Nel caso di specie vengono poste all’attenzione della Suprema Corte due questioni: se l’eccezione di improponibilità della revocatoria ordinaria, proposta per la prima volta in sede di comparsa conclusionale in appello, sia tardiva e se il contratto preliminare sia un atto traslativo del patrimonio revocabile ai sensi dell’art. 2901 c.c.

Rispetto al tema della tardività dell’eccezione, la Corte di Cassazione ha ritenuto che la questione di quali siano gli atti che, ai sensi dell’articolo 2901 cod. civ., ponendosi come atti di disposizione del patrimonio, sono soggetti a revocatoria, è una questione di interpretazione dell’ambito di questa norma. Trattasi dunque di argomenti difensivi che mirano, in base ai fatti già allegati, a proporre un’alternativa interpretazione della norma, e che, se anche assumessero la veste di una eccezione (in quanto volti a paralizzare la pretesa altrui) di certo integrerebbero una eccezione in senso lato, che né la legge, né la natura stessa della eccezione, pongono come proponibile a pena di decadenza entro certi termini.

Pertanto, il tema dell’interpretazione dell’ambito applicativo dell’art. 2901 c.c., costituisce un’eccezione di un fatto che, già allegato al processo (ossia la revocazione del preliminare) rientra nel potere di rilevazione del giudice, posto che non è integrativo della fattispecie difensiva, né una norma impone l’onere alla parte di formulare l’eccezione entro un dato termine (Cass. sez. U. 1099 del 1998 seguita fino a Cass. 27405/ 2018).

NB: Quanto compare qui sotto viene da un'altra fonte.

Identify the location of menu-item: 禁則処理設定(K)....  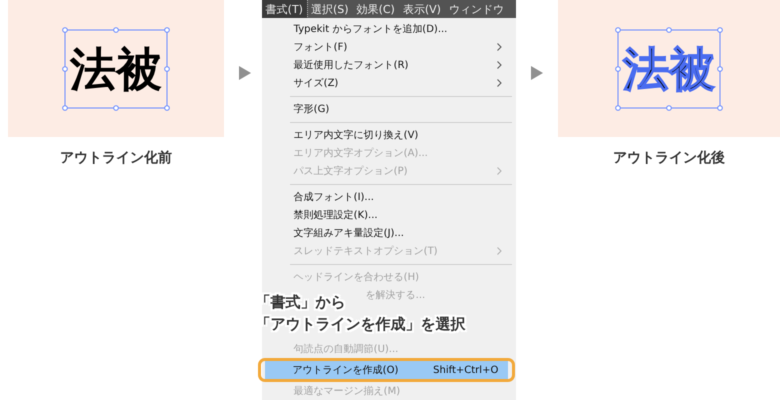
(389, 215).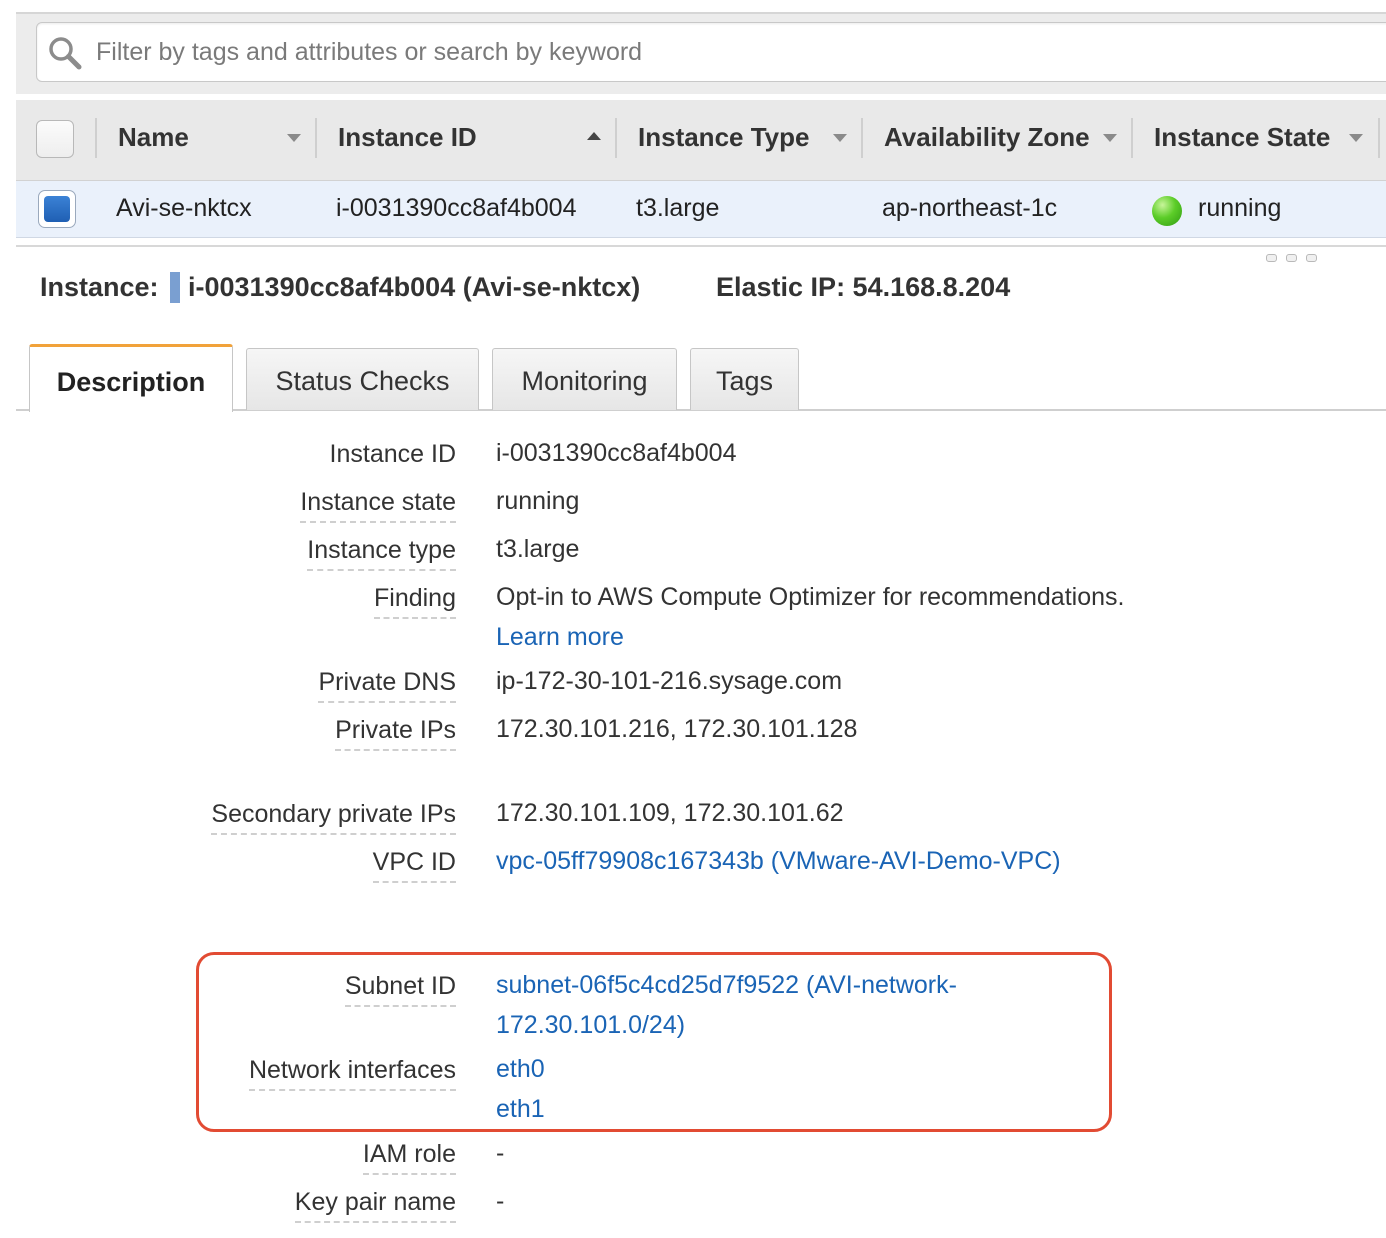  Describe the element at coordinates (678, 208) in the screenshot. I see `cell-instance-type: t3.large` at that location. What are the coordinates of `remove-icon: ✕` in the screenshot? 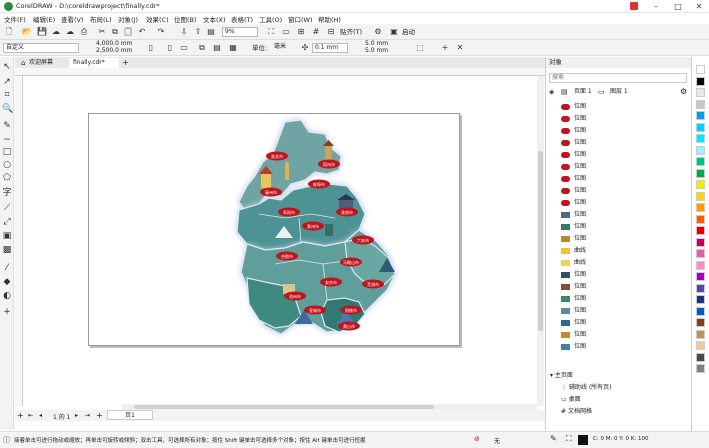 It's located at (460, 48).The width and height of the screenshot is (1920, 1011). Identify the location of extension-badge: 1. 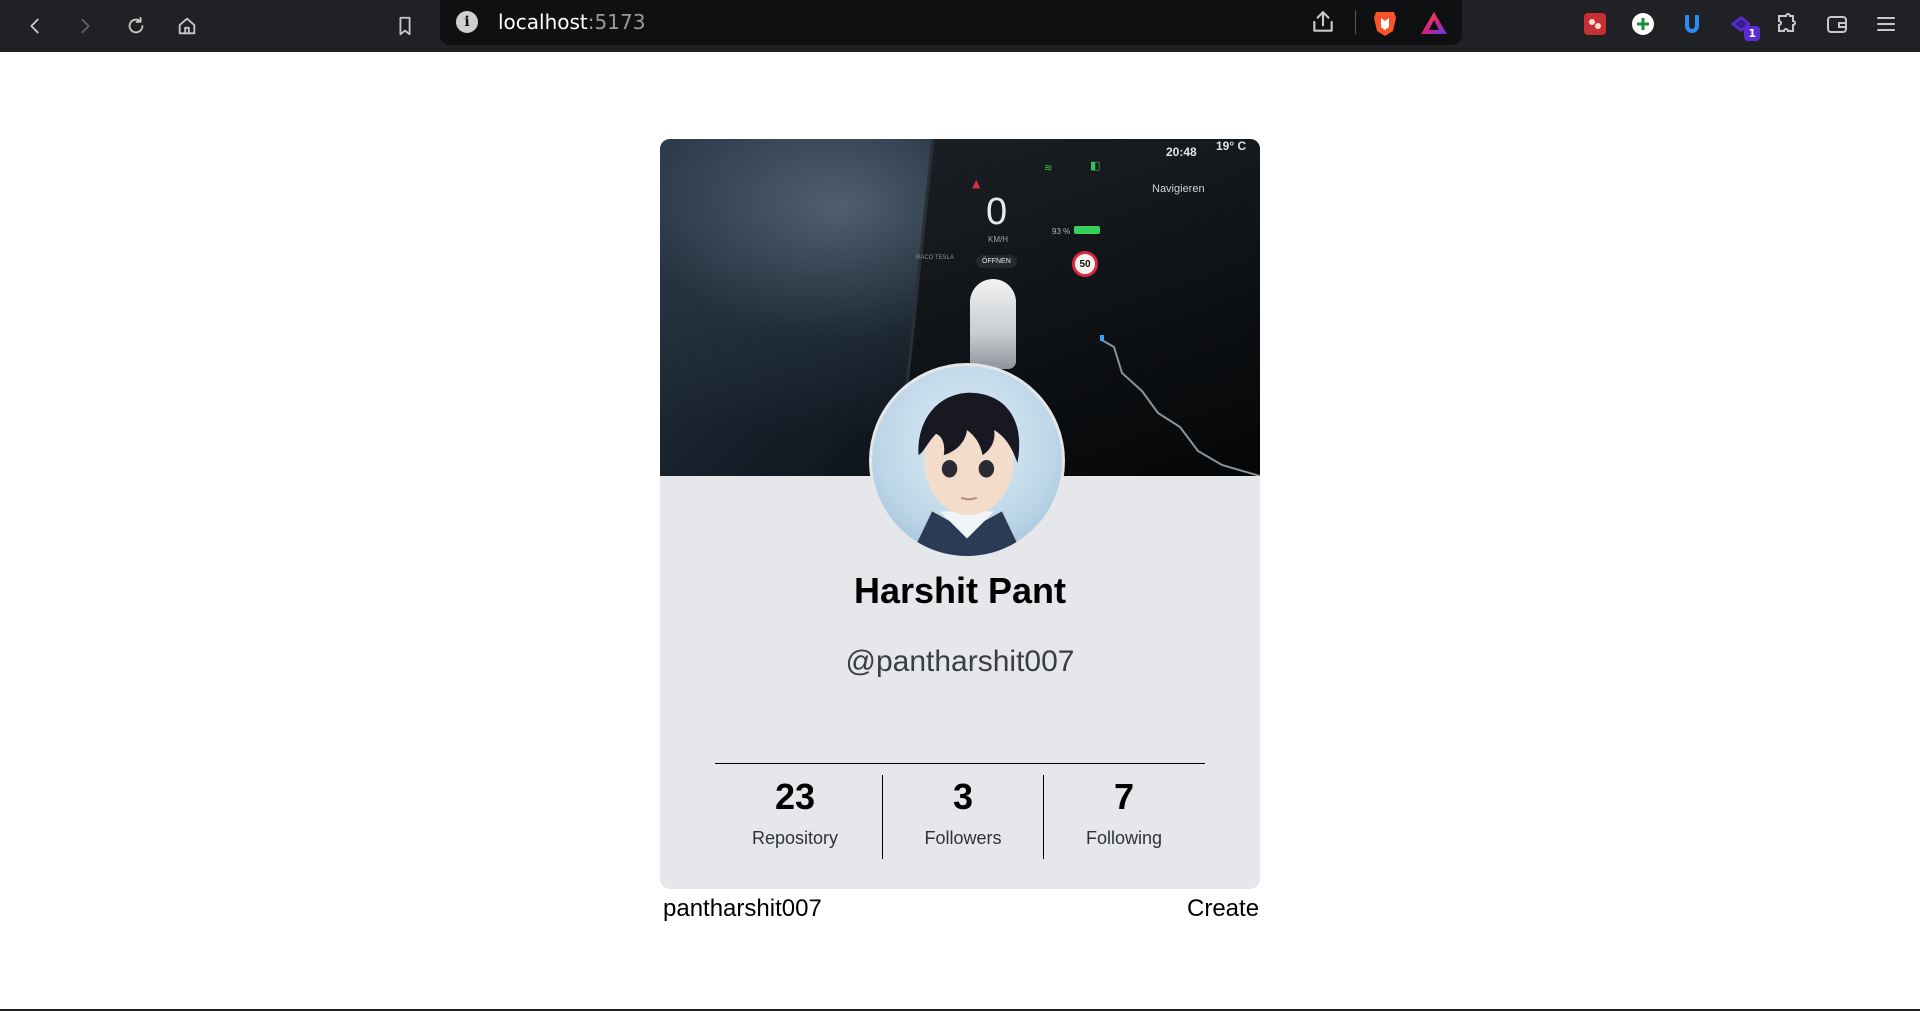
(1752, 34).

Riguardo alla seconda questione, la Suprema Corte rileva che il contratto preliminare di vendita di un immobile non produce effetti traslativi e, conseguentemente, non è configurabile quale atto di disposizione del patrimonio, assoggettabile all’azione revocatoria ordinaria, che può, invece, avere ad oggetto l’eventuale contratto definitivo di compravendita successivamente stipulato. Dunque, la sussistenza del presupposto dell’ “eventus damni” per il creditore va accertata con riferimento alla stipula del contratto definitivo, mentre l’elemento soggettivo richiesto dall’art. 2901 c.c. in capo all’acquirente va valutato con riguardo al momento della conclusione del contratto preliminare, momento in cui si consuma la libera scelta delle parti (Cass. 15215/ 2018).